On September 23, 2013, the previously unheard of Cairo Court of Urgent Affairs passed a ruling that authorized the regime to seize the funds of the Muslim Brotherhood and effectively criminalized the group’s activities. Although it is still unclear whether the current military-backed regime can muster enough authority to enforce this ruling on its turbulent populace, the action itself throws the legitimacy of post-Morsi Egypt into question. This is only the latest development in a state-led campaign against the Brotherhood that has seen the death of hundreds of the Brotherhood’s supporters and the imprisonment of thousands more.
As the media anxiously updates the death toll of each demonstration, the forest is lost in view of the trees. The continuous stream of numbers and accumulation of demonstration dates disguises the methodical use of state power to control discourse and guide perception. The current regime has created a theater in which it can play the part of a strong, centralized state battling the unstable elements of religious fervor and mobs when in reality these unstable fringes were not so long ago the democratically-elected government of Egypt.
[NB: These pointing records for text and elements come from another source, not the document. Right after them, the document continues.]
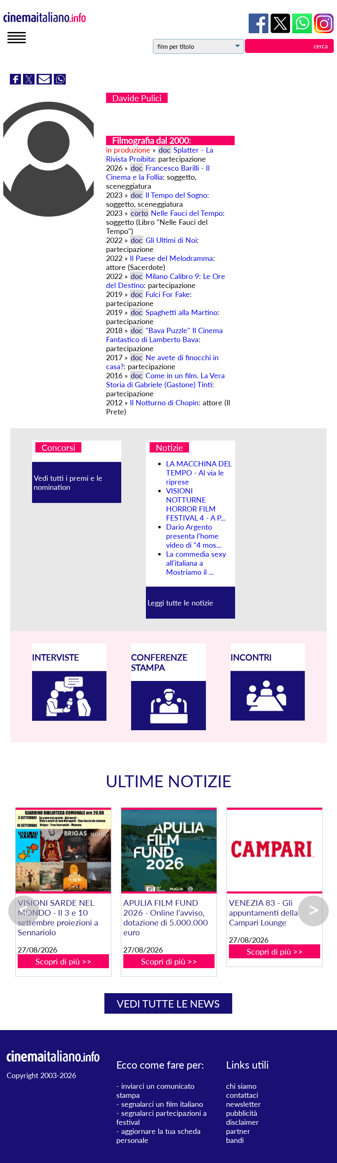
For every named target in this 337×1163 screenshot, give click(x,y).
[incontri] (268, 717)
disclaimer (242, 1121)
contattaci (242, 1094)
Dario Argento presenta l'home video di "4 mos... (193, 535)
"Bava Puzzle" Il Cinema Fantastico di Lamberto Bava (164, 335)
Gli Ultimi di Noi (171, 239)
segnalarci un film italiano (162, 1103)
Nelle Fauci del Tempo (187, 212)
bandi (235, 1140)
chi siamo (241, 1085)
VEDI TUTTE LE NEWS (168, 1003)
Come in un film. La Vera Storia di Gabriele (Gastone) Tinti (165, 380)
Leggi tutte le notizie (180, 602)
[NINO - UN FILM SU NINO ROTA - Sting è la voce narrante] (63, 850)
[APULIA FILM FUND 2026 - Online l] (274, 850)
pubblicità (241, 1112)
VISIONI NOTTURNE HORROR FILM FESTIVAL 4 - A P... (196, 504)
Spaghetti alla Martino (181, 312)
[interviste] (69, 717)
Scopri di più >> (63, 951)
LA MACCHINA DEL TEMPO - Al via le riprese (198, 472)
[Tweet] (30, 81)
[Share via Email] (45, 81)
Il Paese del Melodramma (171, 258)
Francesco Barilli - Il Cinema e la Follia (158, 172)
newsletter (243, 1103)
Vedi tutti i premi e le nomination (68, 482)
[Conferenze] (168, 727)
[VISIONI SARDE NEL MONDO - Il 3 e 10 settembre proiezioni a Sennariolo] (168, 850)
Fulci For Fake (167, 294)
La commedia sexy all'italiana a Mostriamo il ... (196, 562)
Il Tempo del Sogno (176, 194)
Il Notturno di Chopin (164, 402)
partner (238, 1131)
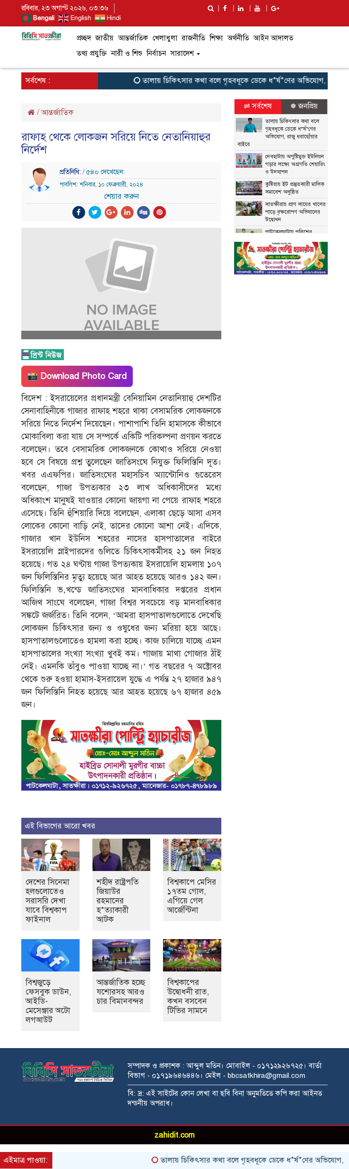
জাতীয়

To complete its drama, the regime has encouraged a new wave of Egyptian nationalism through the exhibition of a strong leadership and an even stronger military to enforce it. Playing upon the tried and true pattern of Nasserian nationalism, the current regime has been able to aggregate popular support by using the strength of the military as a natural locus for Egyptians to rally around. However, in order to assure this nationalism becomes once again the predominant political ideology in Egypt, the regime has had to undermine deep-seated Islamist sentiment. It has accomplished this task primarily through a series of carefully orchestrated acts, vilifying the Muslim Brotherhood both by policing their actions and by casting them as an external enemy. In doing so, the regime has solidified its position, feeding off the failure of Morsi’s election and the ensuing chaos of the coup in order to garner support for a nation no longer defined by its spectrum of political ideologies, but by its overarching concern for the security of the state as a whole.
Although this operation is centered on vilifying the Brotherhood in the eyes of the Egyptian public, the authority of the new military-backed regime is at stake as well: criminalization of a rival political group demonstrates a clear play for legitimacy. The new regime is eager to solidify its presence in Egyptian political life, and thus seeks to ground its military structure and authoritarian decision-making process as both vital and advantageous given the chaos still present in Cairo’s streets. By criminalizing the activities of the Brotherhood, the regime has succeeded in providing a legal veneer to the police action taken against the party’s supporters. With formalized structures for brutality, the state may continue to imprison protesters by the thousands and use its military arm to quell dissent – all within the guise of maintaining peace and civil order for its people.
This, however, is an idealized form of state suppression. What is much more likely to occur is the further marginalization of a legitimate political ideology, the continued estrangement of the Egyptian people from their multi-party system, and, in all likelihood, the provocation of the Brotherhood to a more violent form of dissent. The term “insurgency” has already been used in gauging the extent of violence present today, and it is clear that such escalations are quickly becoming the new reality in Egypt. It should also be clear that this militarized nationalism can never be the necessary panacea to unite a nation as politically diverse as Egypt, and certainly not within a nation now so predisposed to civil dissent.
Popular consensus may very well condemn the Muslim Brotherhood for the past year (and certainly the abuse of power by the Morsi regime merits such condemnation). However, when that condemnation then takes the form of criminalization as a political contrivance of the regime to garner popular support, it knocks at the very basis of good governance. By criminalizing the Muslim Brotherhood, the regime is not protecting its population, but forcibly estranging it from its right to political association, which is fundamental to the Egyptian multiparty system itself.
Although it may be idealistic to assume a coup may maintain good governance, the current regime’s further entrenchment into military solutions for political problems bears as much threat to the preservation of democracy as did Morsi’s own heavy-handed treatment of Egyptian civil rights. Regardless of whether the regime begins to enforce the criminalization of the Brotherhood, it has already succeeded in turning the group into an enemy of the state, and in doing so, turned an already enfeebled democracy on its head.